** REQUIRED TASK 1 **
Reproduce the stretch of the Dogecoin sentiment text from "Sentiment for a" through "high is greed.".
** REQUIRED TASK 2 **
List each thing that the Dogecoin sentiment text says Dogecoin's price is unusually sensitive to.

** TEXT EXCERPT **
::::

Sentiment for a Memecoin
Dogecoin is the original memecoin, and its price is unusually sensitive to hype, celebrity posts and community mood. A per-asset Fear and Greed reading for DOGE captures that directly, rather than diluting it into the market-wide Crypto Fear and Greed Index. When Dogecoin is having a moment, its own score shows it, on the same 0 to 100 scale where low is fear and high is greed.
Dogecoin Is Almost Pure Sentiment
What makes a Dogecoin gauge so revealing is that DOGE has almost nothing else to trade on. It was created in 2013 as a joke, based on an internet dog meme, with no grand technical purpose and an unlimited, inflationary supply that grows every year. It has endured not because of fundamentals but because of community and culture, and above all because of attention. Famously, posts from high-profile figures have repeatedly sent it soaring, and in the 2021 mania it rose many thousands of percent to a fleeting peak before falling back hard. Strip away the fundamentals and what is left is sentiment in its rawest form, which makes DOGE the ultimate test case for a fear and greed gauge.

::::

** AVAILABLE DATA **
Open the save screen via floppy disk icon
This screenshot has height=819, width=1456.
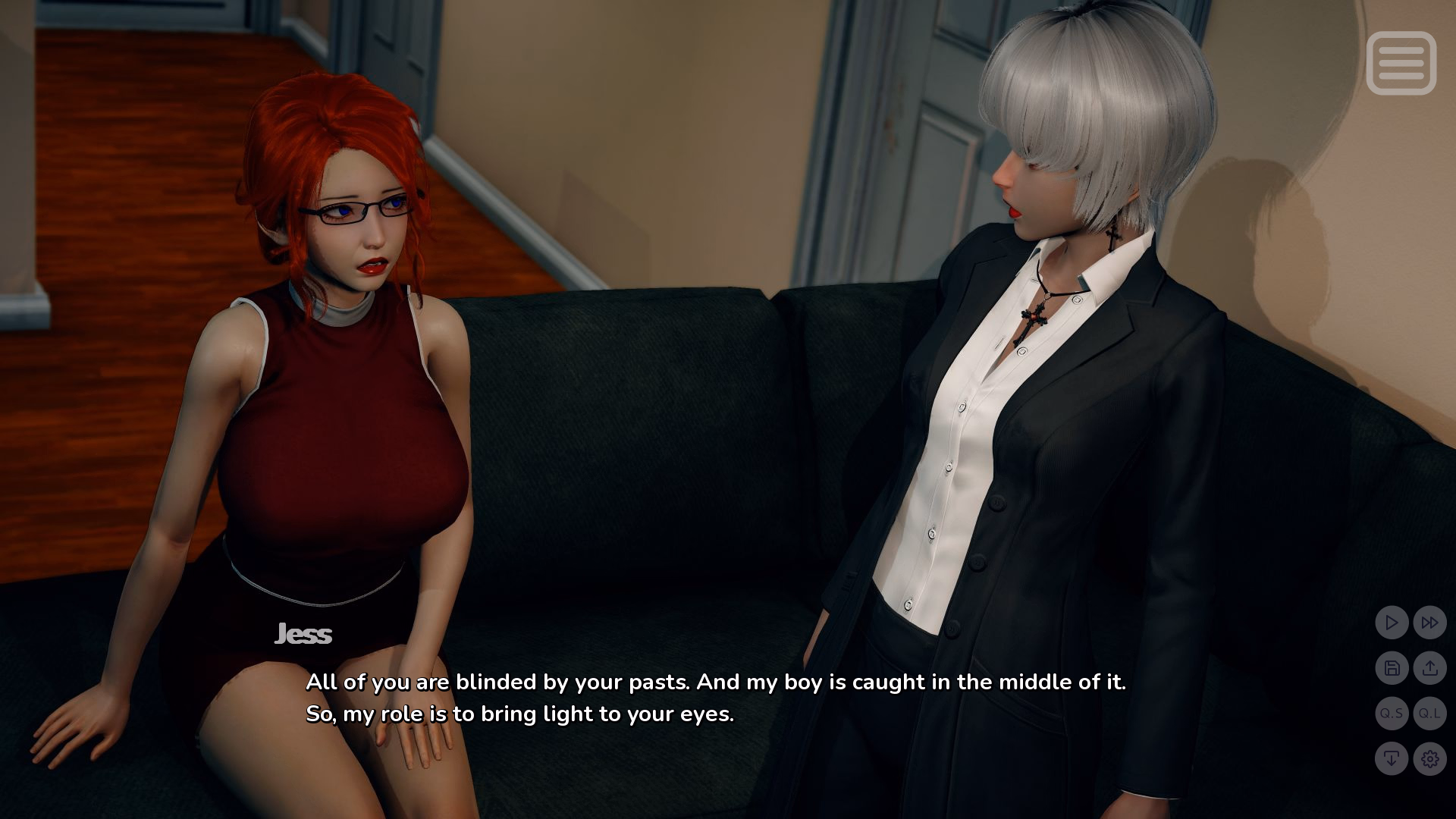(x=1392, y=668)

::::

** WORKED ANSWER 1 **
Sentiment for a Memecoin
Dogecoin is the original memecoin, and its price is unusually sensitive to hype, celebrity posts and community mood. A per-asset Fear and Greed reading for DOGE captures that directly, rather than diluting it into the market-wide Crypto Fear and Greed Index. When Dogecoin is having a moment, its own score shows it, on the same 0 to 100 scale where low is fear and high is greed.

** WORKED ANSWER 2 **
- hype
- celebrity posts
- community mood